* **Tarefas a realizar**:
1. Segundo o trecho sobre a educação no âmbito familiar, qual é o fim primário do matrimônio?
2. Reescreva a passagem do trecho sobre a educação no âmbito familiar, começando nas palavras "Então chegamos a" e parando após "principalmente a educação.", mas troque "filosófico" por "teórico".

Evandro Faustino
18/01/2011
Tradução livre, resumida e comentada de um capítulo de
“Ajudar a crescer – questões de filosofia da educação”, de Leonardo Polo
18/01/2011
1- A Educação no âmbito familiar
A Educação é o terceiro aspecto do fim primário do matrimônio, que é a procriação. Outro dos fins do matrimônio é o amor entre os esposos. Mas no que diz respeito ao fim, o filho é mais importante que o amor, e por isso o matrimônio está ordenado primariamente para a procriação. Mas não apenas a procriação, já que isso é comum também aos animais, mas sim a procriação-educação. Todos os animais procriam. Alguns animais criam, mas apenas o homem educa.
É na educação que o relacionamento entre pais e filhos atinge o seu auge. Os pais geram, criam e educam. E por que se diz que isso é primário? Porque, ainda que o amor entre os esposos seja importantíssimo – e nunca se falará pouco desse ponto – esse não é o maior valor do matrimônio. O mais importante é que do matrimônio surgem novas pessoas, e ser pessoa é o que há de mais nuclear no homem. O fruto do matrimônio é uma pessoa nova, e a pessoa nova é justamente um filho. Precisamente por isso, os pais se subordinam aos filhos, uma vez que estão finalizados, estão realizados pelo filho enquanto pessoa (e não pela simples procriação da espécie, como diz a visão naturalista do homem).
O homem pode ser pai apenas com a colaboração de Deus. Os pais são “sócios de Deus” na criação dos filhos. É dessa sociedade, dessa colaboração dos pais com Deus que surge a pessoa. Os pais geram o corpo de seus filhos, mas a alma, a dimensão espiritual do homem, é criada por Deus. Os pais participam no que se refere principalmente à parte somática, à dimensão corpórea do homem. Mas o homem não é só matéria: é união da alma e do corpo, e a alma vem de Deus, é infundida pela criação divina. Os pais não podem ser pais sem a colaboração divina, a qual é primária, pois que a alma é mais importante que o corpo.
Então chegamos a uma idéia, exposta de um enfoque filosófico, e com a qual é preciso estar de acordo desde o princípio: O fato de que o homem seja mais propriamente filho que pai explica que os pais devem estar a serviço dos filhos, e que o fim primário do matrimônio seja a procriação, a criação e principalmente a educação.

* **Conteúdo dos dados**:
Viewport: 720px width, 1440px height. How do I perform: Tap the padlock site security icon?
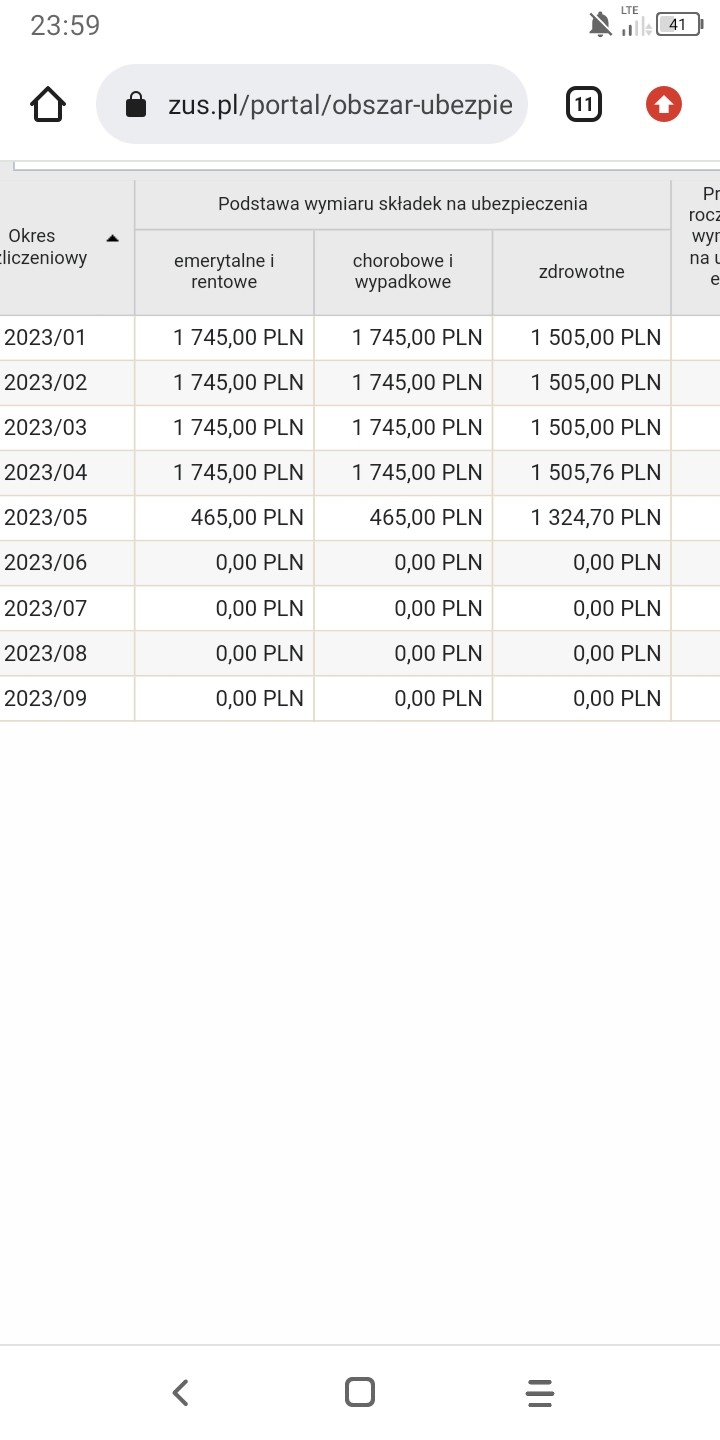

* **Respostas corretas**:
1. A procriação.

2.
Então chegamos a uma idéia, exposta de um enfoque teórico, e com a qual é preciso estar de acordo desde o princípio: O fato de que o homem seja mais propriamente filho que pai explica que os pais devem estar a serviço dos filhos, e que o fim primário do matrimônio seja a procriação, a criação e principalmente a educação.